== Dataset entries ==
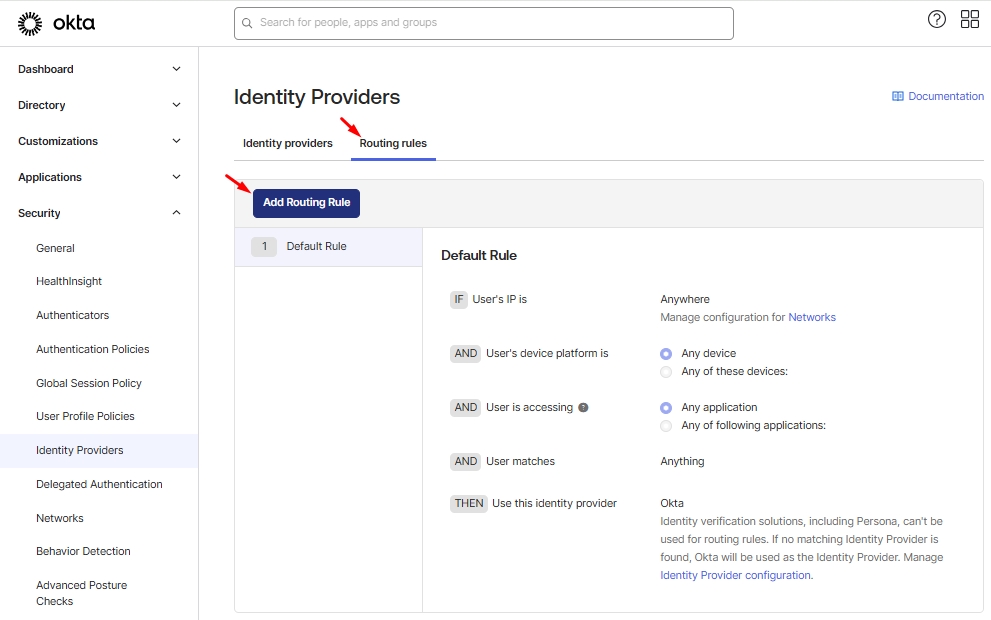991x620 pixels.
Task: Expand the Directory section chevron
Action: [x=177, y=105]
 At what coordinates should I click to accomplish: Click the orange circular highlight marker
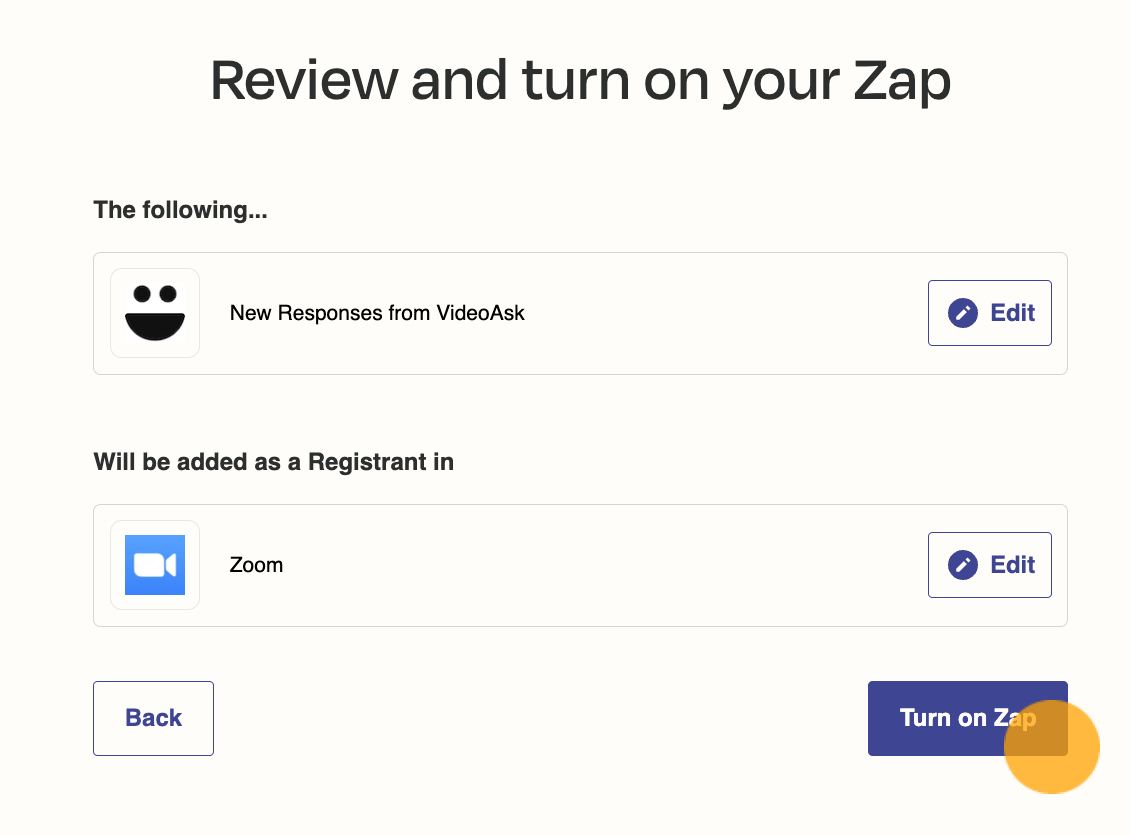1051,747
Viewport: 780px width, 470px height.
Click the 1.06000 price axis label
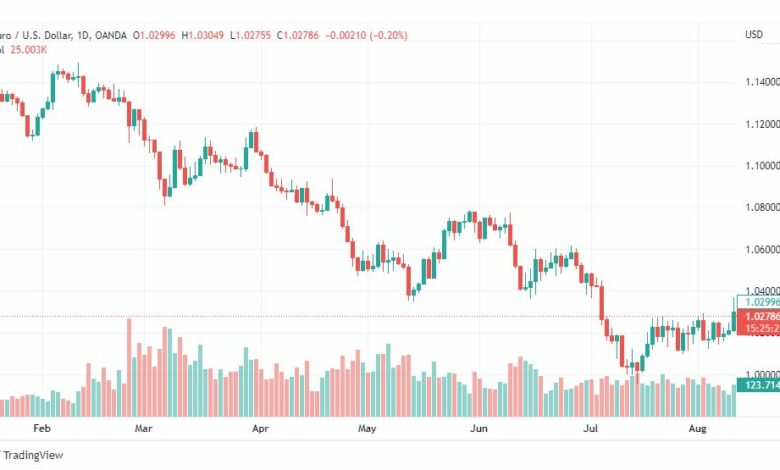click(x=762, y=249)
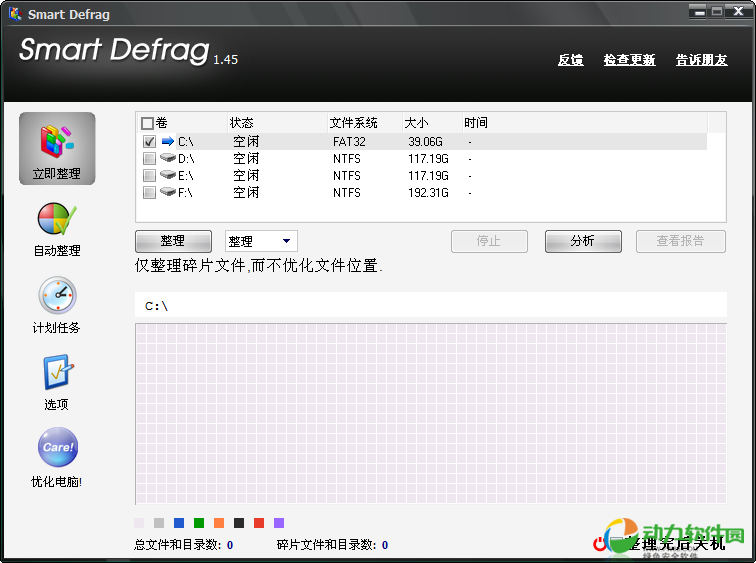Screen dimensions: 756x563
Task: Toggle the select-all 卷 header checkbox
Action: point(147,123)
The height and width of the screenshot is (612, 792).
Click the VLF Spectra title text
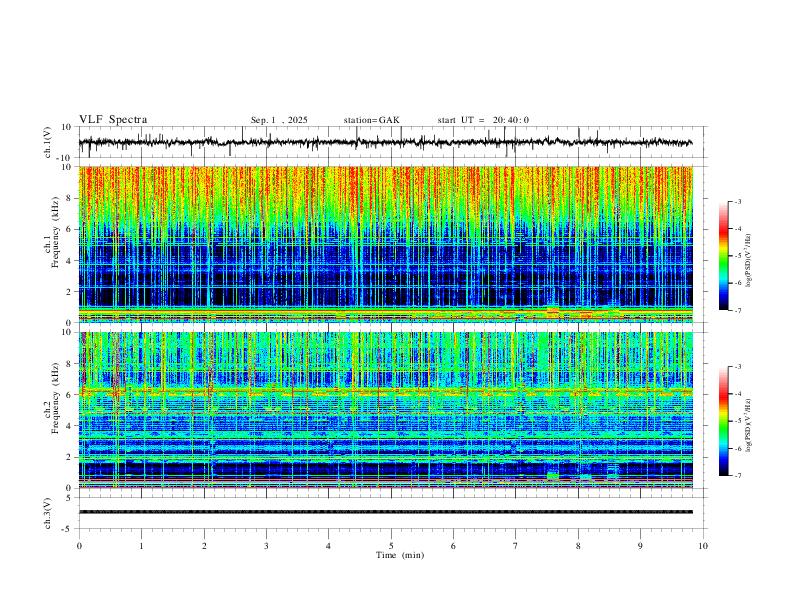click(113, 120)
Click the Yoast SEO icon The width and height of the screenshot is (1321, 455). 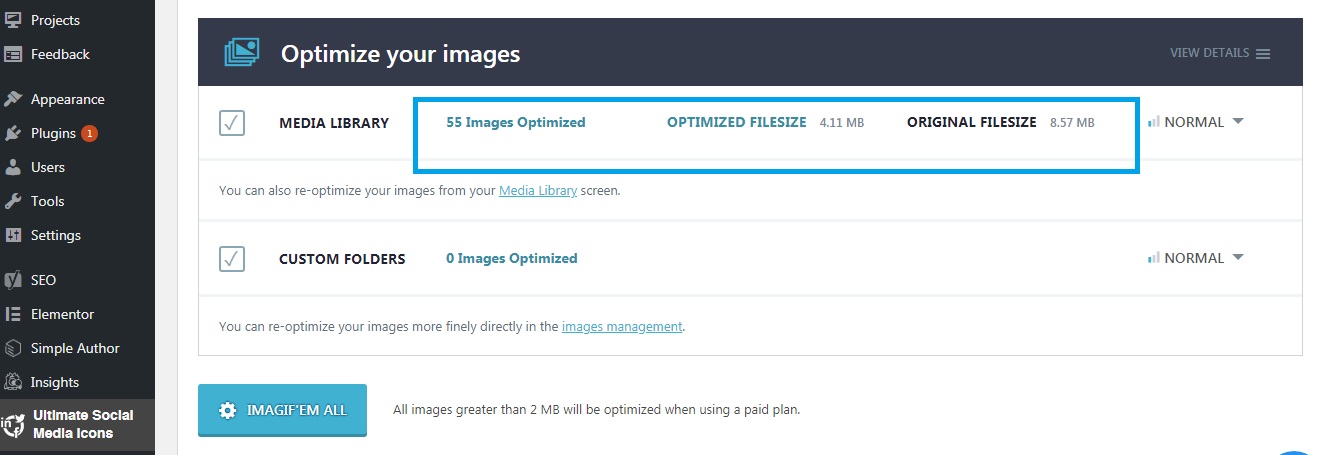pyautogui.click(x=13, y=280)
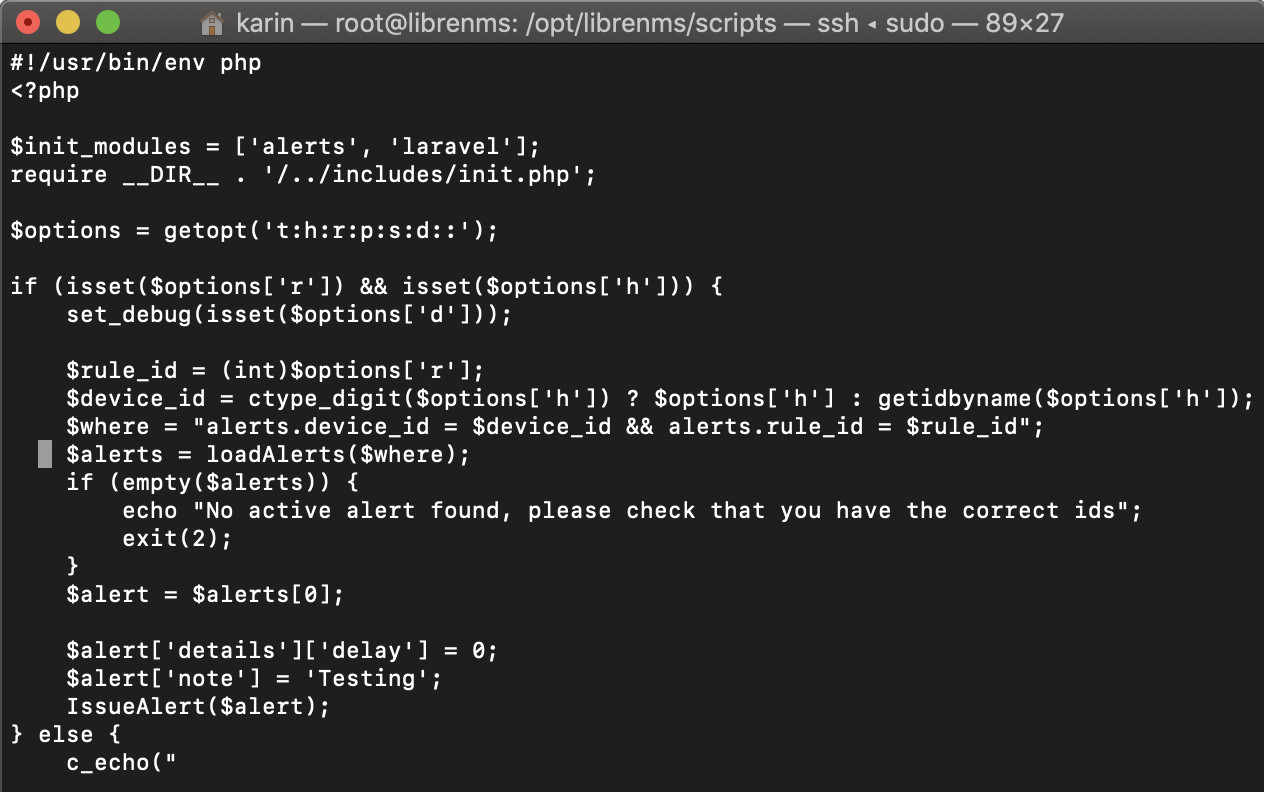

== Work instructions ==
Return exactly the lines that appear in the data above between the line containing "Click the 1.06000 price axis label" and the line containing "The height and", both of which are included, and leave the pictures out.

== Task result ==
Click the 1.06000 price axis label
click(x=762, y=249)
Screen dimensions: 756x563
Task: Toggle the select-all 卷 header checkbox
Action: point(147,123)
The height and width of the screenshot is (612, 792).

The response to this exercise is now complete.